There will be some sort of cut off e.g. greg and griffin are likely to not be the same person, even though they share the same first 2 letters.
sample data:
data_current <- data.frame(first_name = c("will", "william", "william", "laura", "jessica", "jessicalouise", "james", "greg", "griffin"),
last_name = c("smith", "smith", "smith", "maxwell", "maxwell", "maxwell", "lead", "jones", "jones"),
date_of_birth = c("2000-01-02","2000-01-02", "2000-01-02", "2007-01-02","2007-01-02","2007-01-02","1999-01-02","2004-01-02","2004-01-02"),
school_id = c(1, 2, 3, 4, 5, 6, 7, 8, 9))
first_name | second_name | date_of_birth | school_id |
---|---|---|---|
will | smith | 2000-01-02 | 1 |
william | smith | 2000-01-02 | 2 |
william | smith | 2000-01-02 | 3 |
laura | maxwell | 2007-01-02 | 4 |
jessica | maxwell | 2007-01-02 | 5 |
jessicalouise | maxwell | 2007-01-02 | 6 |
james | lead | 1999-01-02 | 7 |
greg | jones | 2004-01-02 | 8 |
griffin | jones | 2004-01-02 | 9 |
desired data:
It is likely that the first three people are the same person, so are allocated the same person_id, and so on...
data_desired <- data.frame(first_name = c("will", "william", "william", "laura", "jessica", "jessicalouise", "james", "greg", "griffin"),
last_name = c("smith", "smith", "smith", "maxwell", "maxwell", "maxwell", "lead", "jones", "jones"),
date_of_birth = c("2000-01-02","2000-01-02", "2000-01-02", "2007-01-02","2007-01-02","2007-01-02","1999-01-02","2004-01-02","2004-01-02"),
school_id = c(1, 2, 3, 4, 5, 6, 7, 8, 9),
person_id = c(1, 1, 1, 2, 3, 3, 4, 5, 6))
first_name | second_name | date_of_birth | school_id | person_id |
---|---|---|---|---|
will | smith | 2000-01-02 | 1 | 1 |
william | smith | 2000-01-02 | 2 | 1 |
william | smith | 2000-01-02 | 3 | 1 |
laura | maxwell | 2007-01-02 | 4 | 2 |
jessica | maxwell | 2007-01-02 | 5 | 3 |
jessicalouise | maxwell | 2007-01-02 | 6 | 3 |
james | lead | 1999-01-02 | 7 | 4 |
greg | jones | 2004-01-02 | 8 | 5 |
griffin | jones | 2004-01-02 | 9 | 6 |
Does anyone have an suggestions of how to solve this?
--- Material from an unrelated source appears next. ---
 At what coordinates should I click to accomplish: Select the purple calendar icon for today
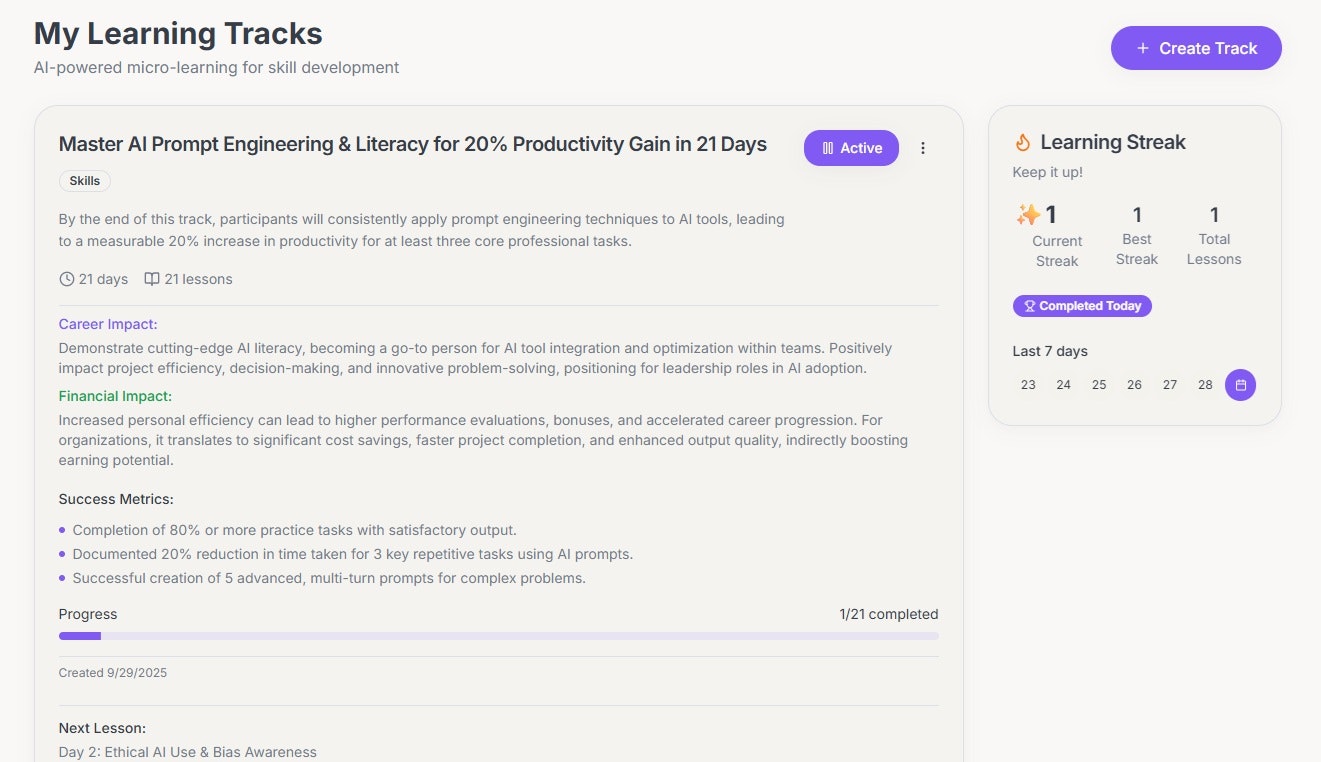click(x=1240, y=384)
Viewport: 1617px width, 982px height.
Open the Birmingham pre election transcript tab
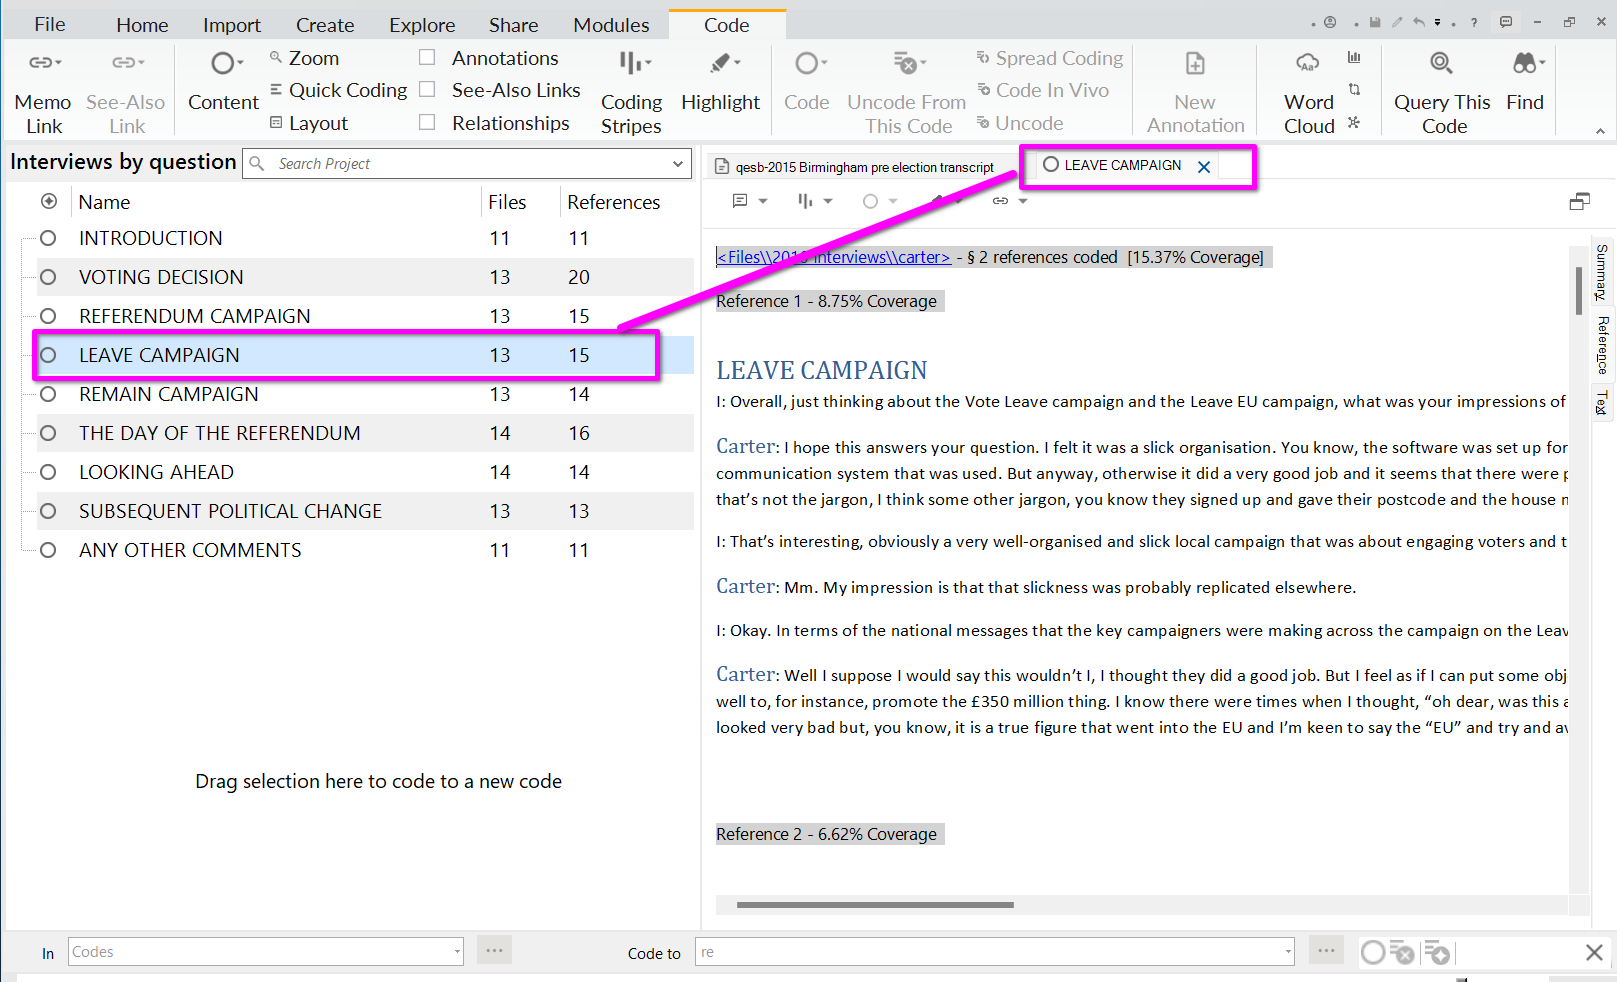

Here is one possibility using string similarity. It works well in your example because you have complete separation in your data. However, over 500K rows you may run into some issues with this, but it could get you started:
library(stringdist)
library(dplyr)
library(purrr)
group_first <- function(dat, cutoff = 0.5) {
if (n_distinct(dat) == 1) return(1)
M <- stringsimmatrix(dat$first_name, dat$first_name, method = "cosine", q = 2)
l <- unique(lapply(seq_len(nrow(M)), \(x) dat$first_name[M[x, ] > cutoff]))
person_id <- map(dat$first_name, ~ which(grepl(.x, l, fixed = T))) |>
modify_if(~ length(.x) > 1, ~ 0)
return(unlist(person_id))
}
data_current |>
mutate(person_id = group_first(pick(everything())), .by = c(date_of_birth, last_name)) |>
# review output before running next mutate
mutate(person_id = cur_group_id(), .by = c(date_of_birth, last_name, person_id))
Output
first_name last_name date_of_birth school_id person_id
1 will smith 2000-01-02 1 1
2 william smith 2000-01-02 2 1
3 william smith 2000-01-02 3 1
4 laura maxwell 2007-01-02 4 2
5 jessica maxwell 2007-01-02 5 3
6 jessicalouise maxwell 2007-01-02 6 3
7 james lead 1999-01-02 7 4
8 greg jones 2004-01-02 8 5
9 griffin jones 2004-01-02 9 6
How it works
As mentioned in the comments this can be tricky for names that have similar bigrams but are not the same. These cases will be hard to distinguish. Also, since this is just a lexical comparison it likely will not work well for shortened names. For example, "Bob" short for "Robert" or "Dick" short for "Richard".
You may also consider using other string similarity measures. For example, you can specify the Jaro–Winkler similarity (method = 'jw'
) with a weight (p = 0.10
). This will weight first names that start the same ("will" versus "william"), resulting in a higher similarity score and potential separation.